70 inci dakikada fenerbahçe'nin sağdan kazandığı frikiği özcan kaleye ortaladı. karambolda, selim turgay'dan söktü topu... ceza sahası içinde selim'le turgay’ın yerlerde taklalar attığı bir kargaşalık seyrettik.
sonra sarı - kırmızılı defans açtı topu...
maçın son onbeş dakikasında galatasaraylılar artık - biraz da rakiplerinin boş bıraktığı - orta sahaya yerleştiler hız, mücadele, hırs yavaş yavaş hafifledi, hafifledi. bitti. maç da beraber.
fenerbahçe soyunma odasında dün sevinçle karışık bir üzüntü vardı. menecer necdet erdem, anahtarının galatasaray forvetinin gol gücünü mahkûm ettiğini söylerken şunları da ilâve etmekten kendini alamamıştı.

Gösterilen veriler
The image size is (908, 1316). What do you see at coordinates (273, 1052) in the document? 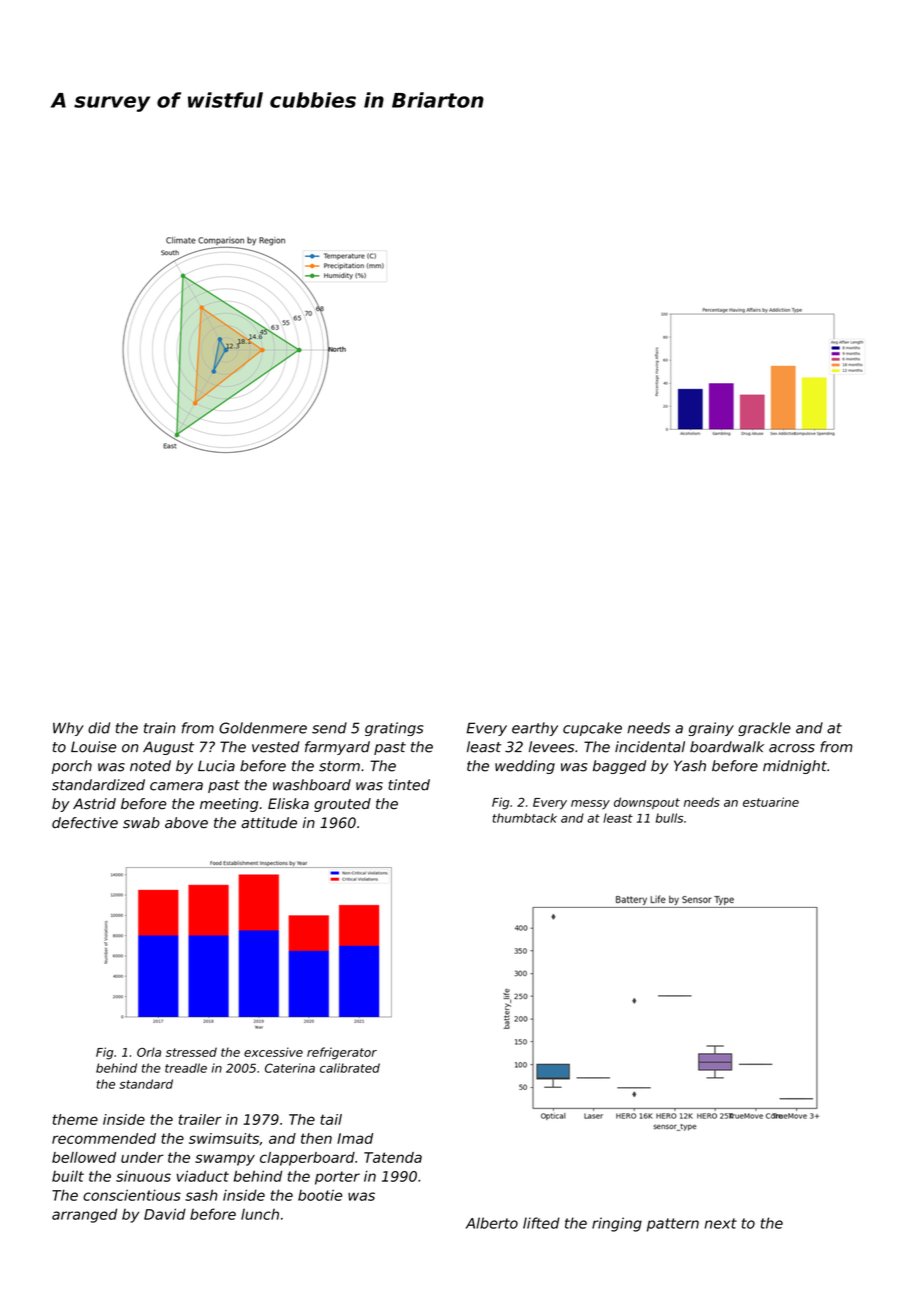
I see `excessive` at bounding box center [273, 1052].
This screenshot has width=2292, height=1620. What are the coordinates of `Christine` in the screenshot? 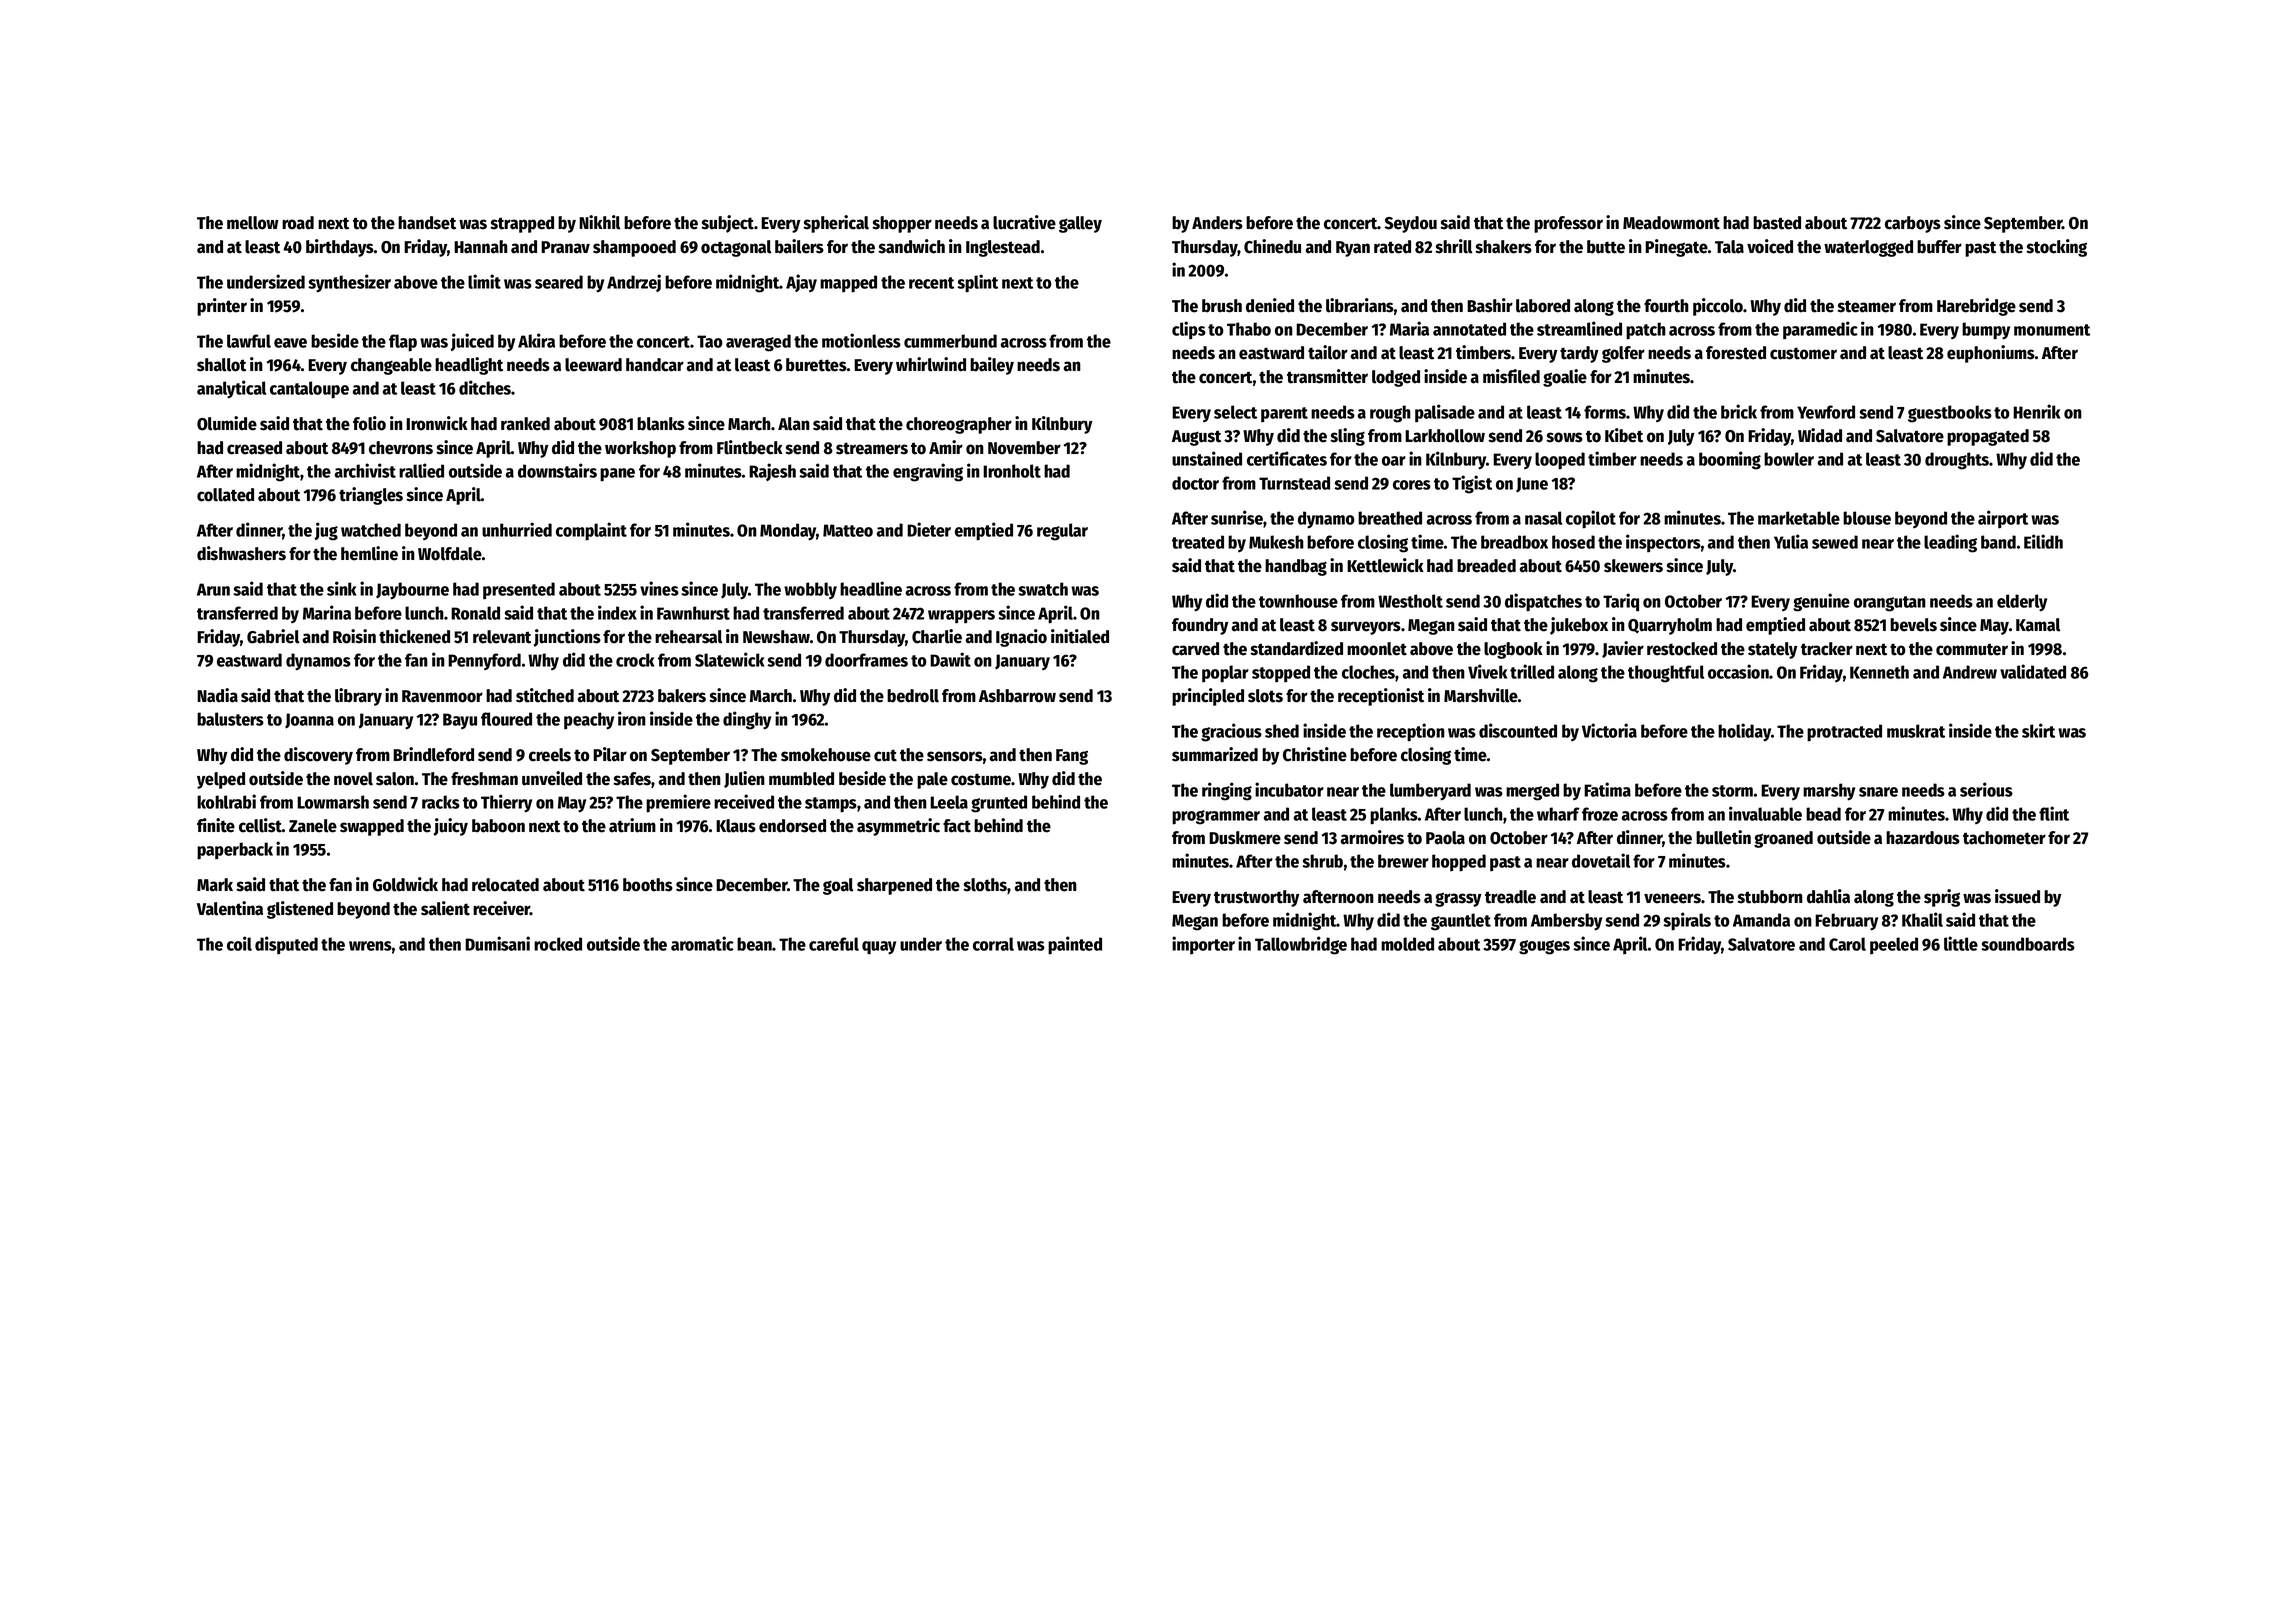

Yapılacak işler
1 - Maç haberine göre Fenerbahçe'nin 70. dakikada sağdan kazandığı frikiği kaleye kim ortaladı?
2 - Maç haberini iki cümleyle özetleyin.
3 - Maç haberini son cümlesinden sonra devam ettirin.

Çözülmüş görevler
1 - Özcan.

2 - Fenerbahçe'nin 70. dakikada kazandığı frikik sonrası ceza sahasında kargaşa yaşandı, ardından sarı-kırmızılı defans topu uzaklaştırdı. Son on beş dakikada Galatasaraylılar orta sahaya yerleşti, tempo giderek düştü ve maç berabere bitti.

3 -
«- fenerbahçe iyi oynadı. bilhassa nedim ve selim'in takıma girişi başka bir hava verdi. çocuklar, hırslıydı, çalışkandı ve kazanma azmi içindeydi. anahtarımız kendini gösterdi. fakat, gündüz kılıçta da bir anahtar varmış galiba. o da bizim şansımızı kilitledi.»
fenerbahçe soyunma odasında futbolcuları tebrik eden milli takım antrenörü sandro puppo da «çocukları iyi buldum. fenerbahçe bu maçı kazanabilirdi.» dedi
nedim doğan, «fenerbahçeye faydalı olmak için oynadım. taraftarlarımızı memnun edebildikse ne mutlu bize» dedi
selim soydan ise şöyle konuştu: «- maç sırasında oldukça hırslıydım. fakat bâzı sert girişler benim asıl istediğim oyunu oynamama mâni oldu. maç boyunca tal'at peşimi bırakmadı. kendisine sorduğum zaman bana şunu söyledi «vazgeç bu kadar kendini sıkma be birader bırakın kazanalım da şampiyonluğu kaçırmayalım» talâttan kurtulduğum zaman her an çelmeyi yiyeceğimi biliyordum.»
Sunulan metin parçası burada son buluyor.